Nach den Massenprotesten im Winter 2011/2012 zeichnet sich vor der Wahl zur siebten Staatsduma ein Bild ab von einem Land zwischen einerseits mehr Demokratie und andererseits zugleich stärkerer Repression. Denn: Die Behörden haben auf den Unmut der Straße von damals reagiert. So wurde die Direktwahl der Gouverneure wieder eingeführt.

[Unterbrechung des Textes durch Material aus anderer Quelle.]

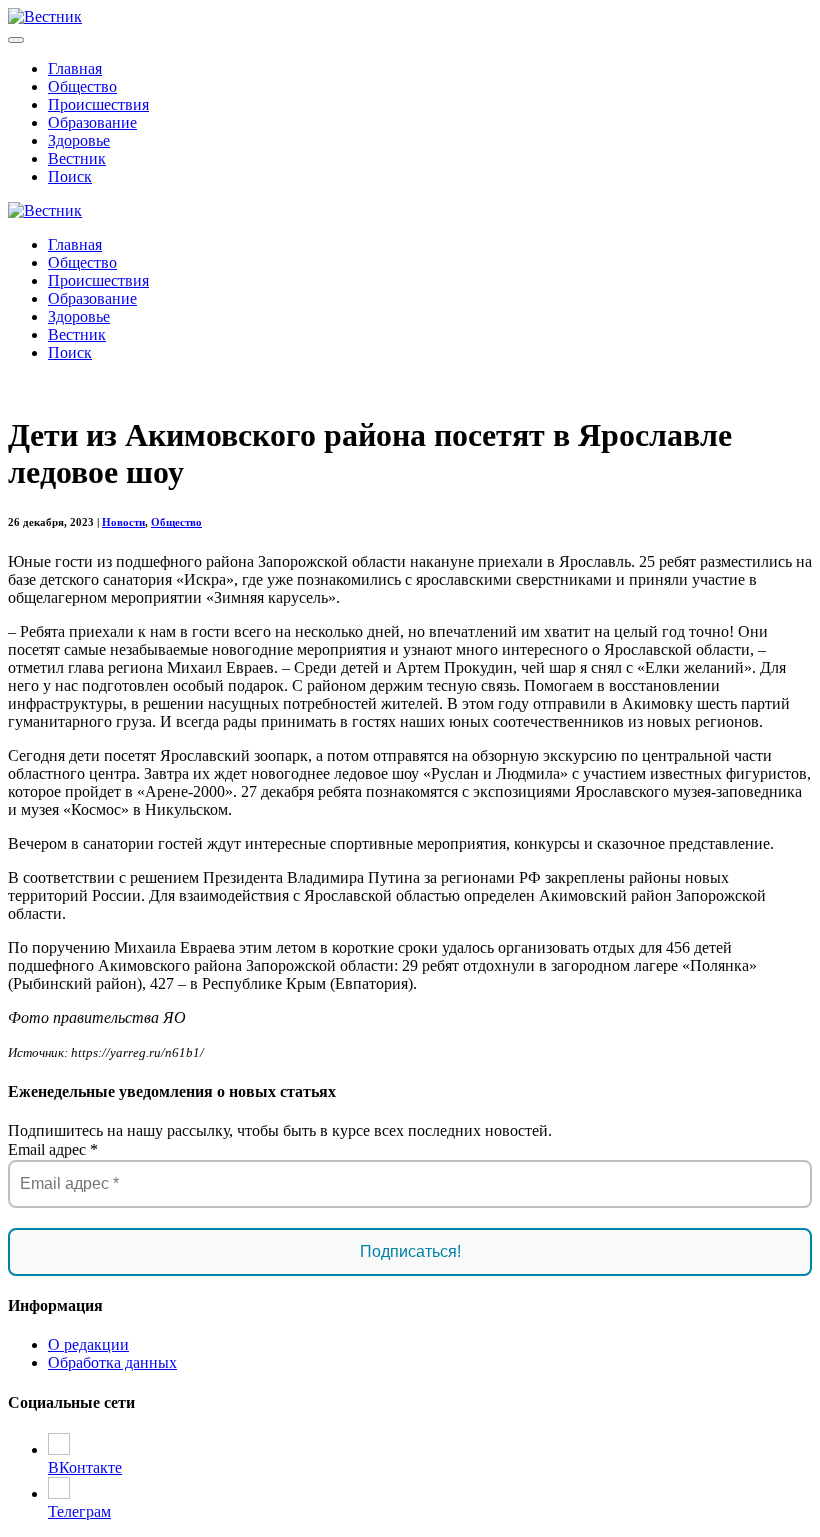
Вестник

Überdies wurde die Sperrklausel bei der Dumawahl von sieben auf fünf Prozent gesenkt - was theoretisch kleinen Parteien den Einzug ins Parlament erleichtern könnte. Mit der Menschenrechtlerin Ella Pamfilowa ersetzte Putin zudem den umstrittenen Leiter der Wahlkommission, Wladimir Tschurow, durch eine sowohl bei liberalen Gruppen als auch im Westen angesehene Politikerin.


Putin-Kritiker Chodorkowski gibt sich kämpferisch

Zugleich zog die Regierung aber in der vergangenen Legislaturperiode die Zügel mit repressiven Gesetzen massiv an. Einige Beispiele:

  • 2012 verschärft die Duma das Versammlungsrecht. Teilnehmern an nicht genehmigten Kundgebungen drohen hohe Geld- und Haftstrafen.
  • Nichtregierungsorganisationen (NGO) sind seit 2012 verpflichtet, sich als „ausländische Agenten“ zu kennzeichnen, wenn sie Geld aus dem Ausland erhalten. Die Stigmatisierung erschwert ihre Arbeit.
  • Erst kürzlich nahm die Duma ein umstrittenes Anti-Terror-Paket an, das Vorratsdatenspeicherung von Telefonaten und E-Mails vorsieht.

Ungeachtet aller Kritik an solchen Gesetzen erwarten Experten im Herbst keine massiven Fälschungsvorwürfe wie 2011. Unter den Kandidaten für die 450 Mandate sei niemand unabhängig, behauptet etwa der politische Autor Michail Sygar. „Daher ist Fälschung gar nicht nötig“, sagt er dem Kreml-kritischen Magazin „New Times“.

Die Opposition selbst gilt als zerstritten. Kleine Parteien wie die liberale Jabloko kritisieren, dass sie kaum Zugang zum Fernsehen haben, das unter dem Einfluss des Kremls gilt. Hinzu kommt, dass Oppositionelle wie der Blogger Alexej Nawalny und Ex-Oligarch Michail Chodorkowski kaum Chancen haben, ihr schlechtes Image aufzubessern.

Dennoch gibt sich der Putin-Kritiker Chodorkowski kämpferisch. Mit seiner Bewegung „Offene Wahlen“ steuert er aus dem westeuropäischen Exil heraus eine Gruppe, die trotz aussichtsloser Lage mit 24 Kandidaten an der Wahl teilnimmt. Auch wenn keine Änderungen zu erwarten seien, müssten junge Politiker Erfahrung sammeln, meint er.

Kremlchef Putin hingegen stützt sich in Umfragen auf rund 80 Prozent Beliebtheit. Beobachter führen als einen der Gründe die Einverleibung der Halbinsel Krim 2014 an, die der Westen kritisiert. Auch Geeintes Russland hat seitdem in Umfragen zugelegt. Immer wieder setzt sich Putin etwa bei Treffen mit den Fraktionschefs selbst im Wahlkampf in Szene. Geeintes Russland bezeichnet er als „Stützpfeiler des Landes“.

So wirkt der Duma-Wahlkampf letztlich auch wie eine Aufwärmphase für 2018, wenn Russland über sein Staatsoberhaupt abstimmt. Zwar schiebt Putin Fragen nach seiner Kandidatur bislang als verfrüht beiseite. „Abhängig davon, wie sich die Lage entwickelt und wie die Arbeit läuft, werden entsprechende Entscheidungen fallen“, sagt er hölzern. Bei der Dumawahl jedenfalls zeichnen sich kaum neue Entwicklungen ab.